Je ne sais pas comment ça arrive. D’un seul coup, on tressaute, il faut se rendre à l’évidence, on a le hoquet. C’est fatiguant, puis le rythme s’installe et on peut même… ne plus y penser. Ça dure parfois.
Les jours si chauds sont derrière nous, les hautes herbes, parties. Les poules à la ferme. Plus de gloussement au bord de la fenêtre. Dans la classe, il faut bien continuer, on rangeotte discrètement. Nous sommes une quinzaine. Jeudi, on prendra le bus pour s’aventurer un peu plus loin que d’habitude. Dernier pique-nique ensemble. Comme une petite fin, une de plus.
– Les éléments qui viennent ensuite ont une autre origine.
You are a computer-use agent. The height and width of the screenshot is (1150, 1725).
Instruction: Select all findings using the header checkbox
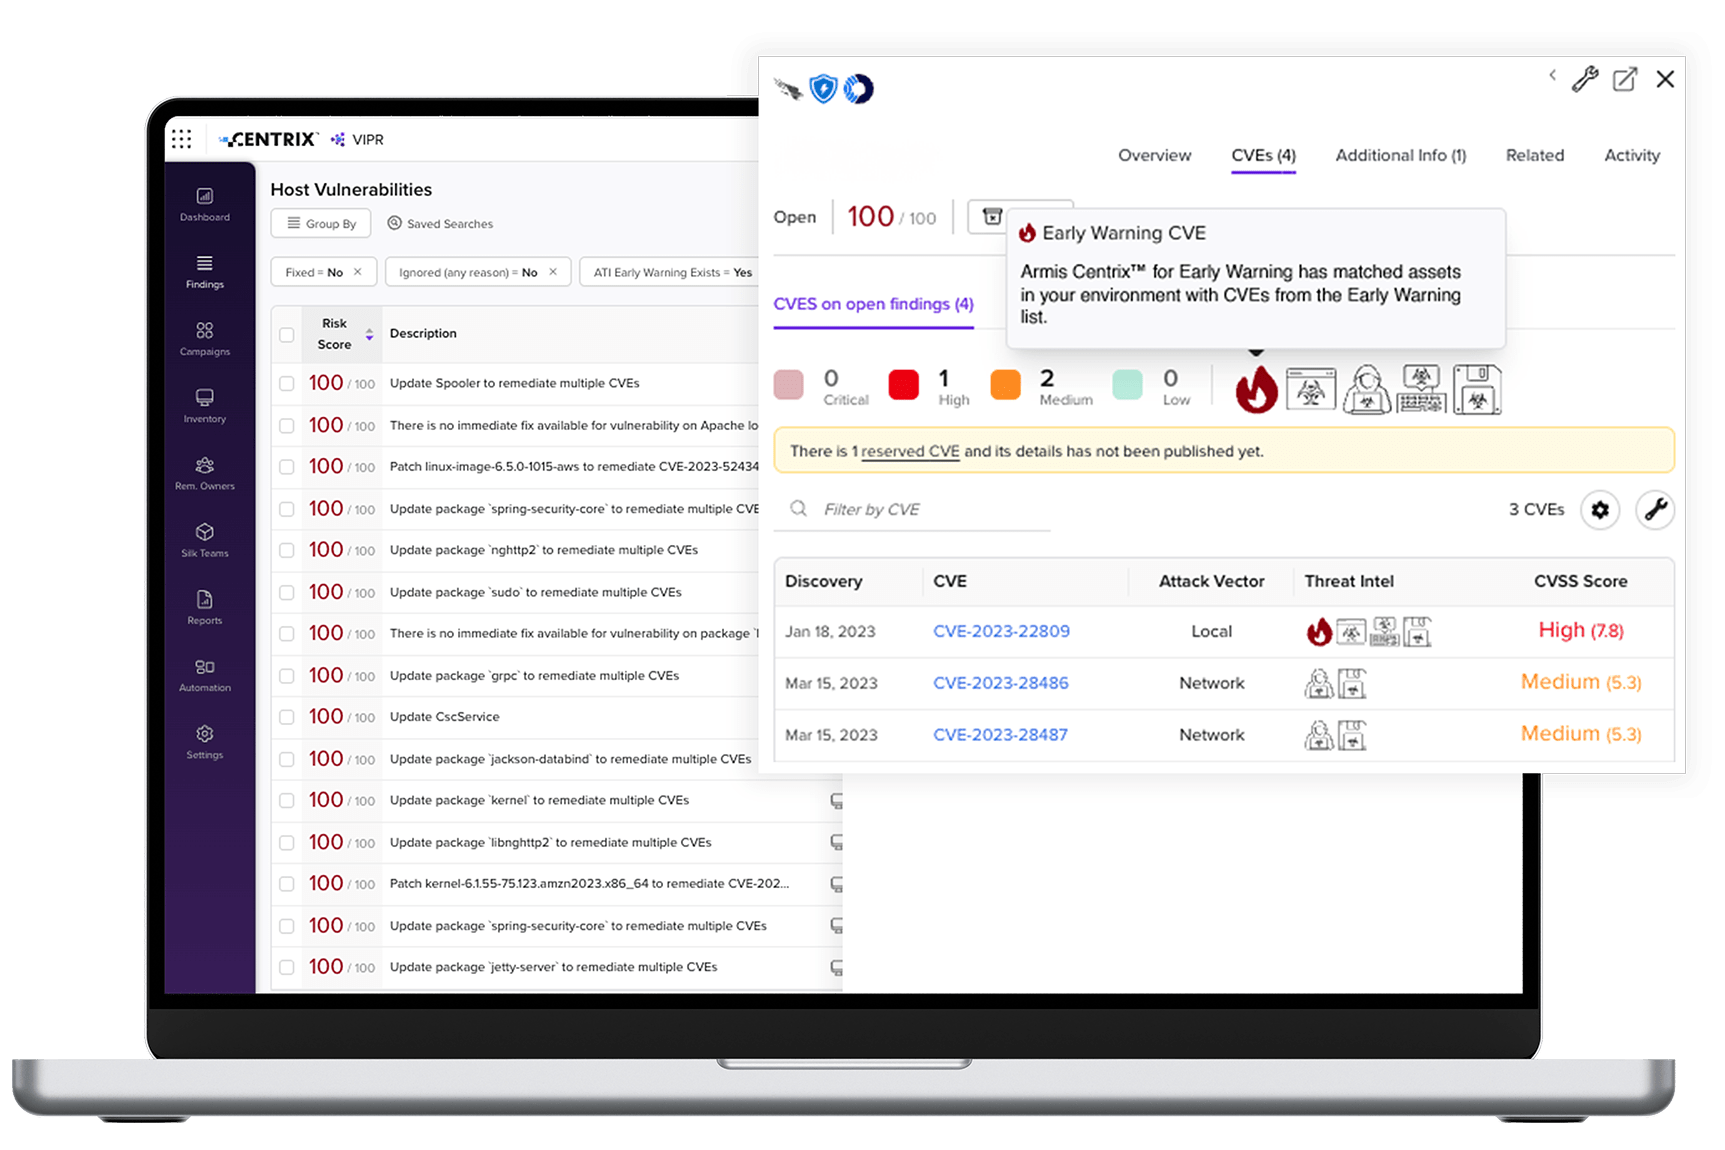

On s’habitue peu à peu à les quitter et disparaitre de leur paysage. Chaque chose peut être la dernière de l’année. Je leur dis, à certains moments. À quoi ça sert? Sans doute à éviter de se laisser froidement le dernier vendredi soir. Les aurevoir, j’y arrive mal de toute façon. Je reste en suspens avec mon sac , beaucoup trop longtemps. Pour les anniversaires, les barbecues, les soirées, les fêtes, tout. Je traine toujours.
Ici, il a fallu estimer combien de stylos pour l’an prochain, combien d’élèves pour les petites cases, tout ce qui peut être évalué l’a été, il n’y a plus qu’à s’en aller. Ibrahim va partir, chez la grande section dans l’école noire. Mourad m’a fait un dessin avec des yeux et de la viande. Merci. On est bien.
Quand le hoquet s’arrête, il y a ce moment désagréable où l’on voudrait en subir encore un, on essaie de le faire venir. Un de plus, mais non, on ne l’a plus. C’est fini. D’un coup. Avec juste un manque puissant quelques instants. La fin de l’année est là.
Tout le monde sera parti. Et on restera tout seul. Le trait sera tiré. La vie un livre dont il faut tourner les pages.